A mí más bien me atrae la crisis de esta fe que nos obligaba no ya, como la tradicional, a "creer en lo que no se ve", sino incluso a querer y creer en las mismísimas instituciones que directamente soportamos. Es más, la idea me seduciría por completo si no fuera por el tremendo riesgo que supone la desactivación del mito moderno del Estado y su desagregación en una serie de valores e identidades diferenciales. Riesgo al que se suma el paso de la ordenación polar y esquizofrénica que salió de la Segunda Guerra Mundial a un nuevo orden polifónico.

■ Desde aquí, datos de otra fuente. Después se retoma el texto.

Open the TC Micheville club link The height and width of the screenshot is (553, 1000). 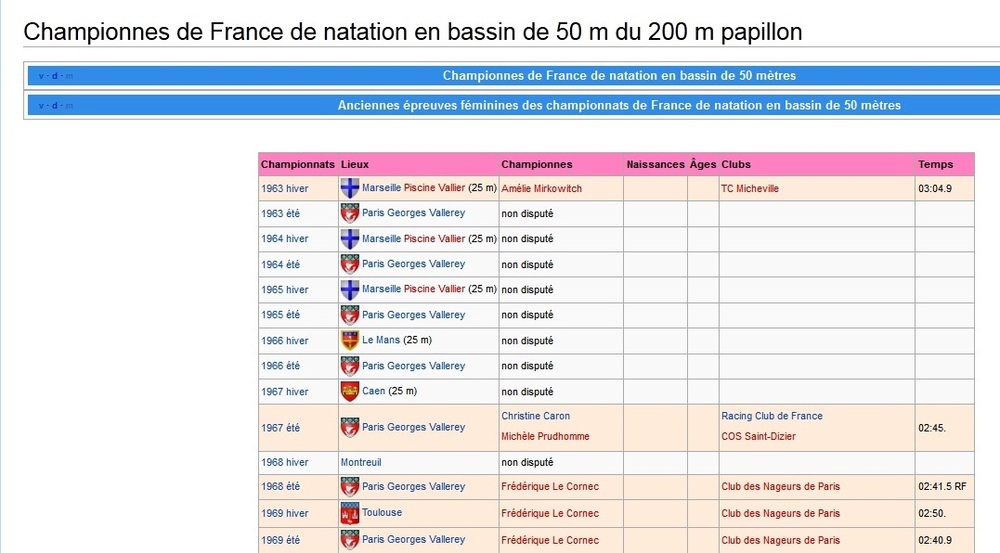749,188
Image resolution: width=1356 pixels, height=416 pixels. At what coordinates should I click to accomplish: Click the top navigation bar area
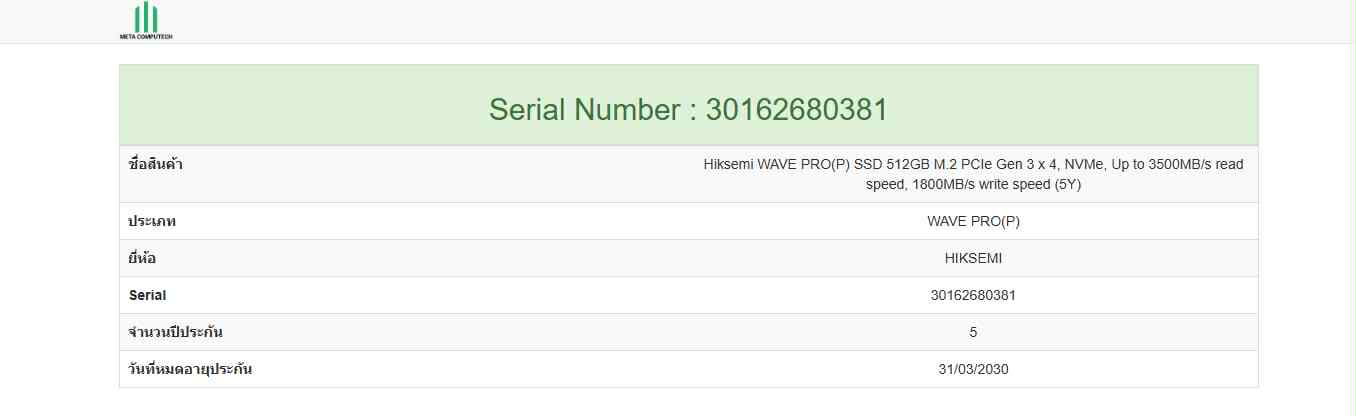pyautogui.click(x=678, y=21)
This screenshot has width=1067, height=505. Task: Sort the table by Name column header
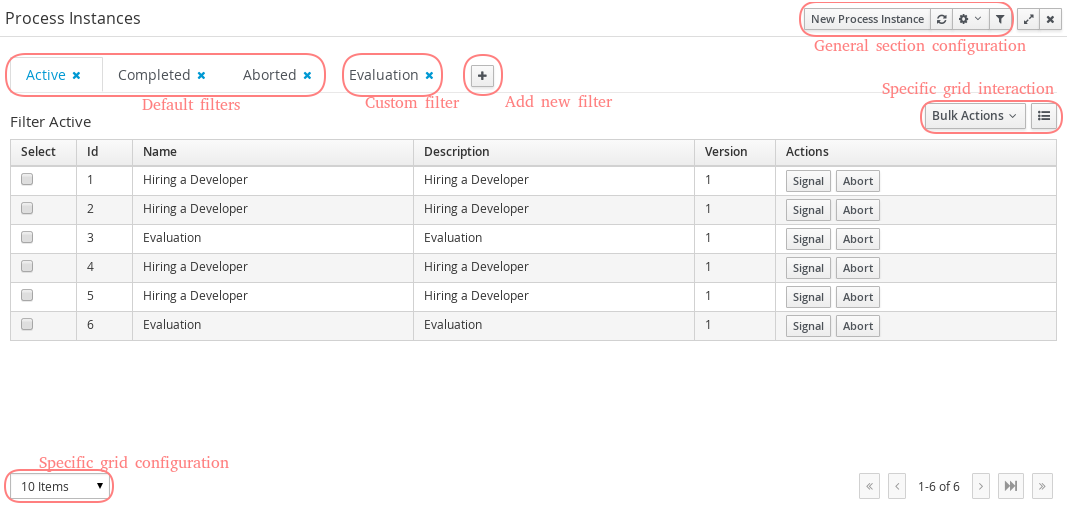[160, 152]
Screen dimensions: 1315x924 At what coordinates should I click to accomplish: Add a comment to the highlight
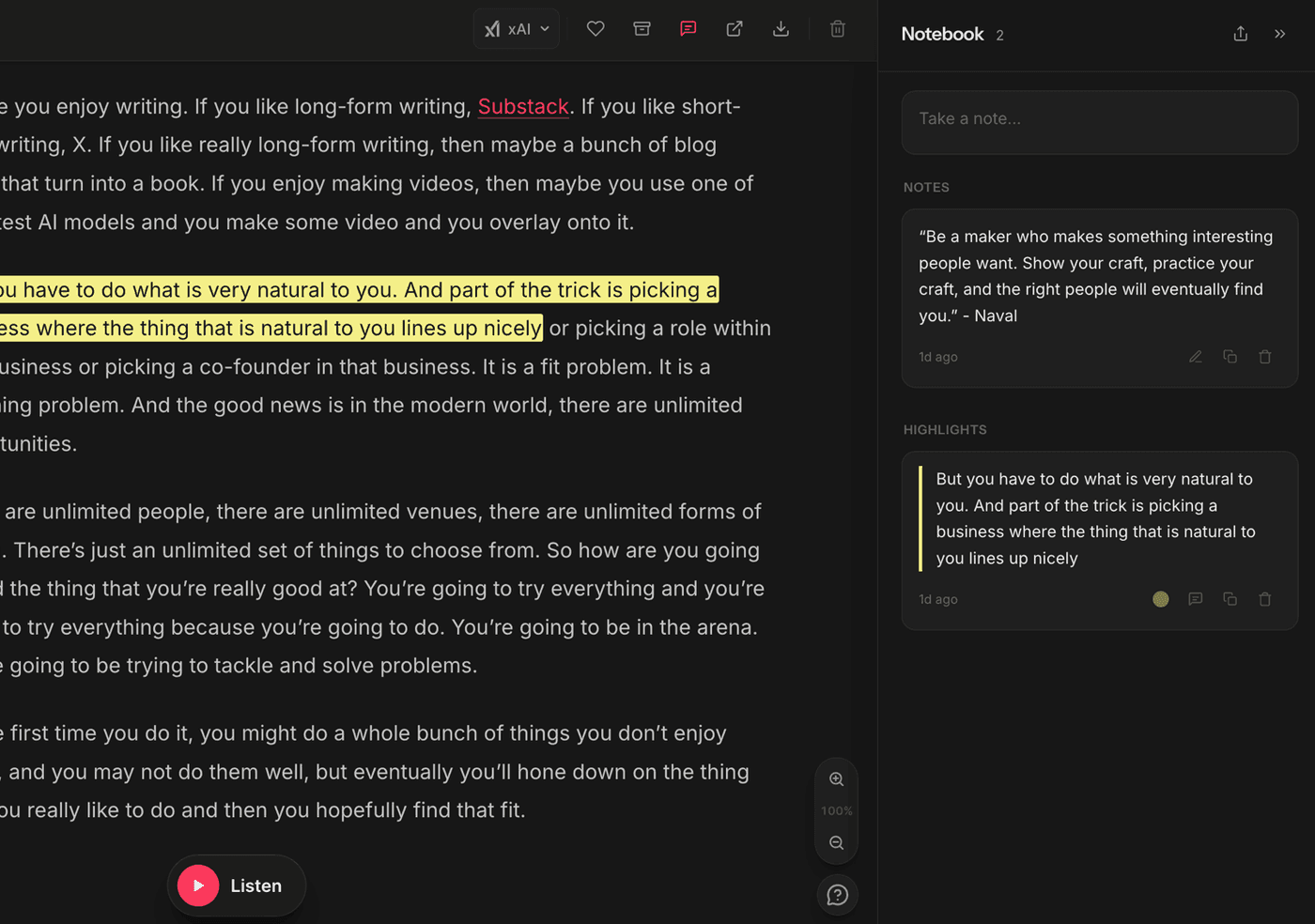(x=1196, y=599)
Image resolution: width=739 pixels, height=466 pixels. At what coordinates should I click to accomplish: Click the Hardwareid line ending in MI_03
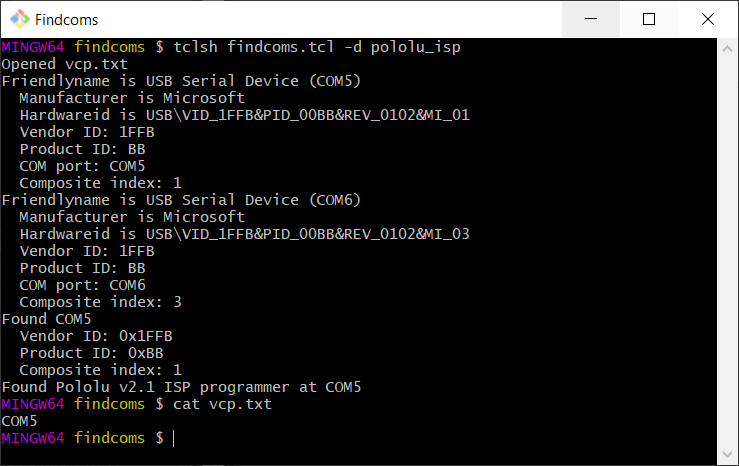tap(244, 234)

Quedamos en que el comunismo o la revolución están dejando una vez más el lugar a las creencias religiosas y a las pasiones étnicas, a los sentimientos nacionales y también, por fin, a los ideales democráticos y la ideología de la transición.

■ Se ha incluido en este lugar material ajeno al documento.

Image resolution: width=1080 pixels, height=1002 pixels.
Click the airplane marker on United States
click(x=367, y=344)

Sería un pecado, sin embarcado, un error, poner en un mismo saco a todos estos sucesores del mito moderno. La democracia es un ideal de distinta naturaleza o nivel lógico que el resto. Se trata de un ideal de baja intensidad y amplio espectro, mientras que el nacionalismo o la religión son siempre ideas excluyentes y explosivas dada su alta intensidad y reducido espectro. De ahí, como piensa Sajarov, que la democracia pueda abrir el camino a la efectiva coexistencia de múltiples identidades nacionales, étnicas o religiosas mientras que cada una de ellas sólo pueda existir y afirmarse a expensas de las demás. "Sabemos que es posible convertir un acuario en sopa de pescado", dice Michnik; "el problema es cómo transformar esa sopa de pescado en un acuario". Un problema, añade Mikhail Guefter, que sólo puede solucionar un sistema como la democracia, "que asume la explosión de indignaciones susceptibles de comunicar al sistema político una estabilidad rigurosa y razonable".

Se dirá que la propia democracia está experimentando en Occidente una crisis de legitimación: que cada vez más la gente no vota y que los partidos se lo montan. Pero incluso esta crisis tiene su lado positivo. Sin ella, la propia democracia tiende a constituirse en una más de aquella serie de razones o legitimaciones que se edificaban sobre la exclusión de las demás. A partir de ella, en cambio, aparece claramente que la democracia es un método plausible y civilizado de dirimir conflictos de intereses. Pero que no es nada más. Que democracia, como recordaba I. Berlin, significa sólo democracia y no libertad, igualdad y fraternidad. Y que por lo mismo no se puede ser un fan de ella en el mismo sentido en que se puede ser fan de España o del islam, de la revolución o del Barça.

Pero no ser fan, claro está, no es nada fácil. No es fácil, contra lo que pensaban positivistas e ilustrados, prescindir del punto de alquimia, de astrología o revolución que nos prometan aquello que la química, la astronomía o la democracia no pueden dar. Que vengan, en definitiva, a rellenar el angustioso espacio que siempre queda entre aquello que somos o sabemos y aquello que querríamos o necesitaríamos saber.

La tarea es tan compleja como delicada y requiere ante todo una doble profundización en nuestra historia. Por un lado, recuperar los registros emocionales de una tradición europea que sólo ha sido democrática en la medida en que, desde Clístenes y los sofistas, inventó el arte de vivir con naturalidad en lo artificial, supo que hay que ser radical en la defensa de lo relativo y creyó que sólo importa defender con pasión lo que es fruto de una convención. Por otro lado, se trata de recuperar también algo de la mala conciencia judaica, de la libertad interior agustiniana y la piedad franciscana. Todo aquello que no nos permite olvidar que ir de razonable y sensato en este mundo plantea por lo menos tantas paradojas intelectuales y problemas morales como ir de racista o revolucionario. En un sistema que divide a los hombres entre los que mueren de desnutrición y los que mueren por colesterol, lo más moral y razonable no es ser sensato.

Puede ser, pues, bueno e incluso necesario construir Europa o la democracia. Pero nunca ser un fan de ellas. El europeísmo radical pr de defender la unión política y federal del continente. Pero debe, ante todo, no olvidar que esta Europa no significa tanto la constitución de un nuevo orden en el mundo como el intento por parte de los europeos de recuperar su lugar bajo el sol en el "infame orden existente. Sólo manteniendo este entusiasmo perfectamente descriptible respecto de Europa o de la misma democracia podremos no contaminar los ideales democráticos con la patología de los ideales que los han precedido o de los que corremos el riesgo de que les sucedan.

Sólo entonces nos habremos reconciliado con una democracia tan linda y tan fea como las chicas de nuestro pueblo, y no necesitaremos -como los contestatarios del 68- la imagen mítica que de ella nos llegue desde la plaza de Tiananmen.